Pet store owner: Hello nice lady, of course you can. May I recommend a Syrian hamster, or as they are more commonly known, the ‘golden hamster’? Their name in the local Arabic dialect where they were found roughly translates to “mister saddlebags” They are very active with great personalities. Let me show you to the exercise wheels. For the hamster, I mean. You actually look very trim.

How it will be now:

You (going into your local pet store): Hello sir, I would like to buy a hamster please.

Pet store owner: Djungarian or Roborovski?

You (a bit hard of hearing): Ovski?

Pet store owner: No, Roborovski.

You: What about Syrian?

Pet store owner: No chance mate.

 

Do you see? In the wild, these hamsters are now considered vulnerable.

 

Why should I care?

1) They are just like humans.

“Hamsters are very territorial and intolerant of each other, with attacks against each other being ubiquitous”

sound familiar?

 

“the female may attack the male after mating.”

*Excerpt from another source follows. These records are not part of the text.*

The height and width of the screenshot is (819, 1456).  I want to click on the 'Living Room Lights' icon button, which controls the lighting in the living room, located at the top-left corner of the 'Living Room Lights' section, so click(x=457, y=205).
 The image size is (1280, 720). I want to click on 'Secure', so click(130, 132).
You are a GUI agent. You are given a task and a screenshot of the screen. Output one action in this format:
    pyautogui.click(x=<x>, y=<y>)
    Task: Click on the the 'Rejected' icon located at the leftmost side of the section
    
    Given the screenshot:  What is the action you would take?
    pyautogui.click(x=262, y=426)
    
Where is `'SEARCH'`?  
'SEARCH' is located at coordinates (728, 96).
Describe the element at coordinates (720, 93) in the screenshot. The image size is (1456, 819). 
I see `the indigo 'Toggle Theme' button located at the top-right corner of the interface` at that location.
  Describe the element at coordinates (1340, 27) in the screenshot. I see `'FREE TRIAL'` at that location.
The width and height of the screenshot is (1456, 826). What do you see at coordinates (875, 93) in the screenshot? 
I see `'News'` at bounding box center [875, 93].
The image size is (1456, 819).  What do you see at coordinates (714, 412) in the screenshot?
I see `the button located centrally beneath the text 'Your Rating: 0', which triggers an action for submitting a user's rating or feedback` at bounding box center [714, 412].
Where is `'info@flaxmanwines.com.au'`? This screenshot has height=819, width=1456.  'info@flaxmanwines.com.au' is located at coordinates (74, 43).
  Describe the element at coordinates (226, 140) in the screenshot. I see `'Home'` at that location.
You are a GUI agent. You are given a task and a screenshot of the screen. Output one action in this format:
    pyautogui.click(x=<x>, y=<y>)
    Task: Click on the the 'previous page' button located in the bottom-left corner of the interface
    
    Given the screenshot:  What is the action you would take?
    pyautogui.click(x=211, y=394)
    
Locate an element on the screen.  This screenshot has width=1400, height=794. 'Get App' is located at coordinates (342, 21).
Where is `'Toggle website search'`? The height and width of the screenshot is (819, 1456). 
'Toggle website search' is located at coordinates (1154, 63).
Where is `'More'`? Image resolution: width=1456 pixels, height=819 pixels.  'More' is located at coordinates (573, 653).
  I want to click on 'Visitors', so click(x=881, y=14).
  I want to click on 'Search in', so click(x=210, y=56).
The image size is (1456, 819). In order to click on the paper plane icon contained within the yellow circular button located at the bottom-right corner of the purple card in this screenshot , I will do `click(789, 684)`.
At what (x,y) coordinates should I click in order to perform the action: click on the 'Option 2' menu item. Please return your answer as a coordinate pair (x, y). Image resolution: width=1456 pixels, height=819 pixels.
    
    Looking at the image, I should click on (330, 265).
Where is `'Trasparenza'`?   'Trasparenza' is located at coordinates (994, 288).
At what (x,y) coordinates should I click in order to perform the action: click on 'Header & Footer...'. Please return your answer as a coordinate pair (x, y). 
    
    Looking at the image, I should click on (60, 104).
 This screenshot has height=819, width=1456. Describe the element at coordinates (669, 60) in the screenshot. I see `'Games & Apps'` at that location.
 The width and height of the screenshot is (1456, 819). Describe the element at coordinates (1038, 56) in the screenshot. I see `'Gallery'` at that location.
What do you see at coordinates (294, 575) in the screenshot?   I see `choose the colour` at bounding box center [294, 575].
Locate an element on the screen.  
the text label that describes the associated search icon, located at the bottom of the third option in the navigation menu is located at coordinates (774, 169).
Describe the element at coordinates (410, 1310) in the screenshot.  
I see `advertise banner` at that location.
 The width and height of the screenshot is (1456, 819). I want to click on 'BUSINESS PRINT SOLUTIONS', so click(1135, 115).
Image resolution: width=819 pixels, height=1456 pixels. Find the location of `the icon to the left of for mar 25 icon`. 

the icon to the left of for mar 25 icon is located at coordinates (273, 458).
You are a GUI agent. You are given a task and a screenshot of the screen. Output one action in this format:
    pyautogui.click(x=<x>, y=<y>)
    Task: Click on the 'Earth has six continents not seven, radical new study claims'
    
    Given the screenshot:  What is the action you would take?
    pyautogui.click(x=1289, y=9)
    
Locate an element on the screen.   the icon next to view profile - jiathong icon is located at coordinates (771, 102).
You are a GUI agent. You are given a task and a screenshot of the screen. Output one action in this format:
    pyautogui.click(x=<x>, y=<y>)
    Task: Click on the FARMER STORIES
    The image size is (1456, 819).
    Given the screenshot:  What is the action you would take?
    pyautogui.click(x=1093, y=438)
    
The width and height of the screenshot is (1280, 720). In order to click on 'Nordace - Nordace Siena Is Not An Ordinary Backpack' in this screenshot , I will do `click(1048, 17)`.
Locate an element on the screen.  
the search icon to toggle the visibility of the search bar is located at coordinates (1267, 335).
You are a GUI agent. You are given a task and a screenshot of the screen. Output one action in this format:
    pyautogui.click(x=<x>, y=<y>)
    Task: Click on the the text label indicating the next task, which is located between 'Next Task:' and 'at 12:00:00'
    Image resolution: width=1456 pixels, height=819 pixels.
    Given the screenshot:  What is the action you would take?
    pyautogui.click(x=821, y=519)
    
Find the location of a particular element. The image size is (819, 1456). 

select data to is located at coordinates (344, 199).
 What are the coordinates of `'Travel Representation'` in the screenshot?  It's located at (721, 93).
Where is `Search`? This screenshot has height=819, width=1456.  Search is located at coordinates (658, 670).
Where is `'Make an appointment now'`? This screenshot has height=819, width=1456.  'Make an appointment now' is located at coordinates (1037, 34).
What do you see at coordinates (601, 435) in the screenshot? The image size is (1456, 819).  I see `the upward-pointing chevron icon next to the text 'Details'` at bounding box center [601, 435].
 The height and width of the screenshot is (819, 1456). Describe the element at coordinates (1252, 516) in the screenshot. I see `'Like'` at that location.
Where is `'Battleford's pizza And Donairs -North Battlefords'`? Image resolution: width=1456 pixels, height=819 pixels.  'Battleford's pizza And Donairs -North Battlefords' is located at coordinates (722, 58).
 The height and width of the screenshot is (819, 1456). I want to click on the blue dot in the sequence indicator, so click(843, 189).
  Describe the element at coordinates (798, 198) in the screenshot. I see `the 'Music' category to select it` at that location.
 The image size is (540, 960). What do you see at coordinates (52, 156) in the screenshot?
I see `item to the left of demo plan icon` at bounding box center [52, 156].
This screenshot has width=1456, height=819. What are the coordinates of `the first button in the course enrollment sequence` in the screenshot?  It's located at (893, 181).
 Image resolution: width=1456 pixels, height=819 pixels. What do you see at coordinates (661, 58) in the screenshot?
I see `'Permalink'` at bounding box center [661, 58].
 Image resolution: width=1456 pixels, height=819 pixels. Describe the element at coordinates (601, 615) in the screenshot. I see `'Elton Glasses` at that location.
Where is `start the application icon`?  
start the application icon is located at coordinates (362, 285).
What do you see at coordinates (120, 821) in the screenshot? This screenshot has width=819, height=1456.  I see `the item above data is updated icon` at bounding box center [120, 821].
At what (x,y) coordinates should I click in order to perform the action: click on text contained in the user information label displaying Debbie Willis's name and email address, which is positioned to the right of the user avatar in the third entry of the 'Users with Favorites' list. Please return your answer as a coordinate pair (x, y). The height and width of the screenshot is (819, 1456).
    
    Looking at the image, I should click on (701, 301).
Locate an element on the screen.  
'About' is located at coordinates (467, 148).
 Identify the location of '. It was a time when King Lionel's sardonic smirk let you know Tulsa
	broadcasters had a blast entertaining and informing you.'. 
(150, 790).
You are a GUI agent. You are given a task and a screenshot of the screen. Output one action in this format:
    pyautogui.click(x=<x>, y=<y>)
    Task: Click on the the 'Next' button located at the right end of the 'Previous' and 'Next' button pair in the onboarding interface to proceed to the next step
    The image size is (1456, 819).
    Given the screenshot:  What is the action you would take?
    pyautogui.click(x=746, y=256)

God, don’t they bloody all? Bloody women.

 

“they may kill and eat healthy young”

And the list goes on.

 

2) They are used lots in scientific research.

This is a whole different kettle of fish. Which, interestingly, are not usually tested on, nor is their frequent counterpart; the kettle.

 

The sickening facts:

In 2014, there were 400,000 hamsters as pets across the UK. In 2013, there were half a million. What happened to 100,000 hamsters in that time, did they die? Will more die because of the actions that took place in parliament yesterday? What will happen to the otherwise roaring sawdust trade? I don’t know, but I’m worried, and so should you be.

*

Obviously, this is written in jest. I’m upset and scared about the decisions made last night. Please give anything you can to help.